Ella’s initial attempts to assimilate into Marveller culture by mastering Marveller abilities and making herself more like them emphasize The Challenges of Integration that define the early stages of her arc. Clayton establishes Aunt Sera as a guide and mentor figure in the narrative, pointing Ella in the right direction to complete her arc. Aunt Sera reminds Ella that Conjurors achieve similar results using different tactics, emphasizing that different doesn’t mean dangerous or inferior. As Ella’s arc progresses, she must learn to draw from her own folk traditions to succeed rather than mimicking those of the Marveller students. Through Aunt Sera’s perspective, Clayton emphasizes the division between Marveller and Conjuror magic as an analogy of real-world racial injustice:
The crossing of West Africans to the New World, the Caribbean, and South America during the Transatlantic Slave Trade is what I meant. That period and the hundreds of years after it applied pressure to our gifts, changed our marvels, so to speak (177).
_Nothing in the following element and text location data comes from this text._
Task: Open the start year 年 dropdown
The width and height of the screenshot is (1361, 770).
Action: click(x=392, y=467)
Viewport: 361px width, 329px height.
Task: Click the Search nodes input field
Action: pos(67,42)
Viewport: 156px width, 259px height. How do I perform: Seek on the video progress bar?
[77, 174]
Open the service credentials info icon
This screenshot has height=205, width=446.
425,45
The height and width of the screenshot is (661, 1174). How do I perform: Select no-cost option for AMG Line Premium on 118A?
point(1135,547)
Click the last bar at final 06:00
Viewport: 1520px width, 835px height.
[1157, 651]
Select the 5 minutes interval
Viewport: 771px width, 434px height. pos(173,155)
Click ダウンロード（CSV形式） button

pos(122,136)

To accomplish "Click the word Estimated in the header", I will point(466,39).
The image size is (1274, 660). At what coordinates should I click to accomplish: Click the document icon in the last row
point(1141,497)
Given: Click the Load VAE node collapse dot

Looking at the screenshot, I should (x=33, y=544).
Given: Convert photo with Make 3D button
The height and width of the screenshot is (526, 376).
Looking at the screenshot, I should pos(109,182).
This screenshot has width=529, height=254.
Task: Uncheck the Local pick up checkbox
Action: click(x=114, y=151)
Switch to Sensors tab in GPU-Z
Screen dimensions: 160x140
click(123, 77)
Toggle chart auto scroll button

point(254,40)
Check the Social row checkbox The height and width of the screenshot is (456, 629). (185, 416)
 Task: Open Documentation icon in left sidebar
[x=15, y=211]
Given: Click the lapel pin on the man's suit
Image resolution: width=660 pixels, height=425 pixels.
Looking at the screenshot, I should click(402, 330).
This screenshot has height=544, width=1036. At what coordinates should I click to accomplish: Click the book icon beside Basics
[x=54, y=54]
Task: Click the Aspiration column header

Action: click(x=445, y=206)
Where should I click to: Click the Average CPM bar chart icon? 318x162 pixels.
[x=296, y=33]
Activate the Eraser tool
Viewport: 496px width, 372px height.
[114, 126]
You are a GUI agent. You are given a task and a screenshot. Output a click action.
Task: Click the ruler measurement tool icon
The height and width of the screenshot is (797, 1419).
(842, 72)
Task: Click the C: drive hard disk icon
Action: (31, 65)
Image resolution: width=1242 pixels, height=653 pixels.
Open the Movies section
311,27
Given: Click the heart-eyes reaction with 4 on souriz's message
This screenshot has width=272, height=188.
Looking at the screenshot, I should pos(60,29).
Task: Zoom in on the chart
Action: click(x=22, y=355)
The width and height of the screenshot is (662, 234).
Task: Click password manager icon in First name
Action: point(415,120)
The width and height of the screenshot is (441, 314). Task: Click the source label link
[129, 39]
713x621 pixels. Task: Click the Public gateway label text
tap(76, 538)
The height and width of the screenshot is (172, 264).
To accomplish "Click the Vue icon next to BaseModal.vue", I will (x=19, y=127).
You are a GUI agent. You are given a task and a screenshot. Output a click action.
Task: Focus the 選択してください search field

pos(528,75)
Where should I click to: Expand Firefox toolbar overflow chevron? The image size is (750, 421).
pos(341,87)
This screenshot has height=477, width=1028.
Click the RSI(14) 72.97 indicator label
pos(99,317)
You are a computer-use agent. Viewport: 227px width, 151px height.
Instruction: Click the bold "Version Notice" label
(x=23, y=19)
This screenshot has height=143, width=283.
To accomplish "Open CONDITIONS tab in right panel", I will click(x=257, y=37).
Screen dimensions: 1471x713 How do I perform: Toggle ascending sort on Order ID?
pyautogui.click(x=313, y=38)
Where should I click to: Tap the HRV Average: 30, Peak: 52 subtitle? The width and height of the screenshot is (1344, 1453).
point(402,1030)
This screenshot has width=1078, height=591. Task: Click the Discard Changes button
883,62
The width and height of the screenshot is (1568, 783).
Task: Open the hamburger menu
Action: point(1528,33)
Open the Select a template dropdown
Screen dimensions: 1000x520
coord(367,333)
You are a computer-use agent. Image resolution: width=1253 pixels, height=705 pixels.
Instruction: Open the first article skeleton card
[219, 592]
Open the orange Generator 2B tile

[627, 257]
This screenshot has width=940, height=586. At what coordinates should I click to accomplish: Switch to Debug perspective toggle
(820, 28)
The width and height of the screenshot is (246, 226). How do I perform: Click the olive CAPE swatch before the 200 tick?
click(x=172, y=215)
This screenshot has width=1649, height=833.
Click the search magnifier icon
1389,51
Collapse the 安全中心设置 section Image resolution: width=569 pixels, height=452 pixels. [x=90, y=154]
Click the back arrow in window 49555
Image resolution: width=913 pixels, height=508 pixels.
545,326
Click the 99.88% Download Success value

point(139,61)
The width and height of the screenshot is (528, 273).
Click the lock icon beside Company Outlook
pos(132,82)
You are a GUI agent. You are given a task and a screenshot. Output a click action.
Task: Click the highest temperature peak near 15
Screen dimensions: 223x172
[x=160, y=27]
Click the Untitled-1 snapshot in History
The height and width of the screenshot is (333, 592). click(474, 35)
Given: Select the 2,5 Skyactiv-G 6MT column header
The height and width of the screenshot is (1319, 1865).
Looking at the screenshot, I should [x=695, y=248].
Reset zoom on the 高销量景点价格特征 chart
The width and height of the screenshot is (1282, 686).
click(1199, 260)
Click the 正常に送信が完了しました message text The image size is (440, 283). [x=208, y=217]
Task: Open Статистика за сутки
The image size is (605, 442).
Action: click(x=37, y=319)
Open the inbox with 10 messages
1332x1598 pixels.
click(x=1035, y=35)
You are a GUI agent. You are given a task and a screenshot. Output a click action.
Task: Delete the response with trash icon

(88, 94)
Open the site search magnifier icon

While the Conjurors don’t suppress their magic in their own environment, once they arrive in the sky cities, their rituals and practices are viewed as inferior to those of Marvellers—a pattern of discrimination that intensifies Ella’s uncertainty about whether she is good enough to remain at the Arcanum. Her mentor, Masterji, tries to give her some insight into the history of the Marveller world, but all his efforts are suppressed by a gag spell, suggesting a direct connection between knowledge and power. In denying Ella (and the magical world as a whole) access to the truth of Conjurors’ true contributions to the Arcanum, Marvellers reify their own power.
Clayton further highlights the injustice of the Marvellers’ prejudicial ideology and infrastructure through Jason and his family’s need to conceal their Conjuror heritage. When Brigit knits a magical quilt square to represent Jason’s family, it displays an emblem that is only used by Conjurors, arousing Ella’s suspicions that Jason has Conjuror blood in his ancestry. The fact that a deathbull pup feels drawn to Jason provides further proof of the connection. Jason ultimately confirms that his entire family has been passing as Marvellers to earn acceptance into the Arcanum, underscoring The Inherent Injustice of Segregation.
Clayton emphasizes the power of friendship and community to combat isolation through Ella’s relationship with Brigit. Prior to becoming friends with Ella, Brigit’s alienation from the magical world feels so complete that she tries to escape the Arcanum. It is only her connection with Ella that makes life in the sky bearable for her. Brigit’s discovery of her Paragon—knitting as a form of divination—also allows her to aid her friends in their own journeys of self-discovery, just as they support her in her own. Ella encourages Brigit to investigate the strange happenings around her that lead to clues about Brigit’s birth family and connection to the magical world. When Brigit’s clown doll, Feste, begins to speak and tells her about her deceased grandmother and her connection to Marvelling, Ella prompts her to pursue the truth further by searching her grandmother’s pocket-box with hundreds of compartments and mementos from her family’s past. Although Brigit can’t yet connect all the dots, the picture of her magical grandmother convinces her that she might belong among the Marvellers after all:
‘That’s your grandmother,’ Feste said as Ella showed Brigit how to press the picture and make it project. The torn projection struggled to glow, colors bleeding and fritzing, the shape struggling to animate, but Brigit didn’t take her eyes off the beautiful lady tipping her hat (189).
Ella quickly notes the family resemblance between the woman in the picture and Brigit, bringing her one step closer to answering her Questions of Identity.